Объекты вокруг нас больше не являются для нас волшебными спутниками нашей деятельности, но продуктами промышленности, которые доминируют в понимании: Наша нынешняя индустрия с ее машинами и фабриками и продуктами, которые выходят из нее, и что весь наш способ удовлетворить наши жизненные потребности был бы столь же неадекватен, как организация современного государства, чтобы служить фоном для эпической поэзии, в первоначальном смысле этого слова.

Угасая так, что появляется мир, который он вызывает, рапсод - это только инструмент, используемый песней мира, который будет слышен в ушах человека: не должно быть, по словам Гегеля, выразительная дикция в декламации эпического стихотворения, песня объективно действительна сама по себе, а не тоном или акцентом, который вводит читатель: «Рапсод читает механически наизусть посредством силлабической массы, которая тихо, равномерно, почти механически.». То, что справедливо для исполнителя, еще больше для самого поэта: Поэт, как субъект, должен исчезать перед своими творениями, должен даже исчезнуть.

ПАРАЛЛЕЛИЗМ

Анимистическое мировоззрение породило один из важнейших приемов устного творчества, общий для общенародной лирики и княжеско-дружинного эпоса, именно параллелизм в различных его видах.

Средства художественной выразительности

В течение многих столетий выработались своеобразные приемы, характерные для поэтики былины, а также способ их исполнения. В древности, как полагают, сказители подыгрывали себе на гуслях, позже былины исполнялись речитативом Напевная речь в вокально-музыкальном произведении. Для былин характерен особый чисто-тонический былинный стих (в основе которого лежит соизмеримость строк по количеству ударений, чем и достигается ритмическое единообразие). Хотя сказители использовали при исполнении былин всего несколько мелодий, они обогащали пение разнообразием интонаций, а также меняли тембр голоса.

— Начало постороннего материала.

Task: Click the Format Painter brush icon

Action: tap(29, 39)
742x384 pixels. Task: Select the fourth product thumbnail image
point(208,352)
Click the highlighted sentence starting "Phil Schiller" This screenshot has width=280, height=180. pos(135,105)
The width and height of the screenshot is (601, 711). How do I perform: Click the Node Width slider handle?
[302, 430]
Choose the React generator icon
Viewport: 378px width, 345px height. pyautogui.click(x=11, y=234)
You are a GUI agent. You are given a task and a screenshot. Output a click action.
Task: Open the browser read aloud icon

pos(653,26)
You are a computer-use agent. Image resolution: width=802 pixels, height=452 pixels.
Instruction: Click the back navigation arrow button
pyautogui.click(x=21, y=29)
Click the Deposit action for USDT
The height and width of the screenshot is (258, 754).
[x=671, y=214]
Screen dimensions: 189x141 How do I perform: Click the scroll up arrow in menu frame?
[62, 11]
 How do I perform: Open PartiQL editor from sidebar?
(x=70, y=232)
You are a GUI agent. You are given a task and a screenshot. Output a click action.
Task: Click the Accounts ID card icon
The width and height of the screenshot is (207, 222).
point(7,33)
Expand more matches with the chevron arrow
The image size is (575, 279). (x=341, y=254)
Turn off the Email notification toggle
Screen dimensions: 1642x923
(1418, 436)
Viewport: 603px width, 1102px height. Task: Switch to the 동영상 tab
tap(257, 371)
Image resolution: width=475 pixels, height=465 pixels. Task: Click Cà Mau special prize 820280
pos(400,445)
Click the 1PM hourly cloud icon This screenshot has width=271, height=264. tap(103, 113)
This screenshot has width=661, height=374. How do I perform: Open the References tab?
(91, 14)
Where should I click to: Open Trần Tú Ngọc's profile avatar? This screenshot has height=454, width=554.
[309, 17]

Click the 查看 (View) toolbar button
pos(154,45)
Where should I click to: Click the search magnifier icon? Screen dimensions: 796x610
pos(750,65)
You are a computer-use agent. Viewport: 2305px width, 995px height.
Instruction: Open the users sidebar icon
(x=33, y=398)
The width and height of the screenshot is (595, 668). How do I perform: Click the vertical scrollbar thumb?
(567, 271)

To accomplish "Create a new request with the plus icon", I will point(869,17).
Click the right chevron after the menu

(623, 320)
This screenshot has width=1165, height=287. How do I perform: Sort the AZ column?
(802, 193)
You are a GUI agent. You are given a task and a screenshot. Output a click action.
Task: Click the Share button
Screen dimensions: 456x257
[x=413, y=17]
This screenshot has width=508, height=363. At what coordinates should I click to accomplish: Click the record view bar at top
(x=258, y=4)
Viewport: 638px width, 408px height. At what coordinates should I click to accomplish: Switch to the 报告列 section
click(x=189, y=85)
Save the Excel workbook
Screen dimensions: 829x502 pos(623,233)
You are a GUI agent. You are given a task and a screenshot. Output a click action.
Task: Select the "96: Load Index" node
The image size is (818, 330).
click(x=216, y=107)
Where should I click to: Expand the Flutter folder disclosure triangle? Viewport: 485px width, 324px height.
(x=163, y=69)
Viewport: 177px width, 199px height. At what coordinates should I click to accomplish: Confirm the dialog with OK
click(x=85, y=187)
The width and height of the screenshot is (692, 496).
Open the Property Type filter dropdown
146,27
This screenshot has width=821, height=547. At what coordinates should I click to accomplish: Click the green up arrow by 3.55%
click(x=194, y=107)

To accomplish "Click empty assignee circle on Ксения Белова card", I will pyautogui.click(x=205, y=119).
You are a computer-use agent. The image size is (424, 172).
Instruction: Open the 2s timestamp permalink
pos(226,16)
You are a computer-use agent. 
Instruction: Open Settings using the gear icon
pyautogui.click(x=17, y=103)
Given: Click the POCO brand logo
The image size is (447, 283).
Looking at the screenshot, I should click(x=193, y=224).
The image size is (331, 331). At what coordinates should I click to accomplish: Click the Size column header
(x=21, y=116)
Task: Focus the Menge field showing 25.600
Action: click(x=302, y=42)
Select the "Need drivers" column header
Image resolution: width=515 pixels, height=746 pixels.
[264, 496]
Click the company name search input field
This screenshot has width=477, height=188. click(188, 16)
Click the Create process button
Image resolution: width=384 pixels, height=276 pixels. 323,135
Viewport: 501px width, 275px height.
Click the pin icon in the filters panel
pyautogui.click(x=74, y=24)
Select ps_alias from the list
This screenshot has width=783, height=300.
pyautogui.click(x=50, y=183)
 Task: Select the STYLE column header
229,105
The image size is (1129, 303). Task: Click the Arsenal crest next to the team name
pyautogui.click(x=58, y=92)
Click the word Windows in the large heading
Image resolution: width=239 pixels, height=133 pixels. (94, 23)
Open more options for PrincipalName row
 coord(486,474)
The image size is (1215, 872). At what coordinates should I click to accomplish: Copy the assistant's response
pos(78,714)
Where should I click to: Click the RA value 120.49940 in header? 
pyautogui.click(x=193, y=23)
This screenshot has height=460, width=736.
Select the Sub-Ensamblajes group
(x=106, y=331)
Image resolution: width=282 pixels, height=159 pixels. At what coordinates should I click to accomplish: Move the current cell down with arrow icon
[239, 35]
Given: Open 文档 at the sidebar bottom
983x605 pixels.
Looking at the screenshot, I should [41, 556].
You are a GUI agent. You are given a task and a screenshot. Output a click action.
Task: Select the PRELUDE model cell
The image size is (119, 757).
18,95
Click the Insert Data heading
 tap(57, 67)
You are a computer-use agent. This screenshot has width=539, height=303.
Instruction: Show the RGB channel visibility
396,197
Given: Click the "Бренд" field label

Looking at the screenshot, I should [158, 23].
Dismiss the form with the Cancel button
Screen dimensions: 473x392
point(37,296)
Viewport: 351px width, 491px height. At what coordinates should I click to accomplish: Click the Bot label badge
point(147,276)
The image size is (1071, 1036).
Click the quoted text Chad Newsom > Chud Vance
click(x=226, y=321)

Что должно быть очевидно, это продукт, а не поэт. Однако эта объективность эпического вдохновения не может полностью подавить субъективность поэтического выражения. Вот почему мир, вызванный эпическим поэтом, не является разумным миром в его большей общности, а, наоборот, особым миром, в котором выражена единственная душа поэта, а коллективный дух людей который признает себя в своей песне. И поэтому эпос, будь то теогония, космогония или жест героев, всегда является отражением сказочного прошлого, посредством которого создается память, и, таким образом, мифическая идентичность людей и можно назвать «Сагой, Книгой или Библией народа».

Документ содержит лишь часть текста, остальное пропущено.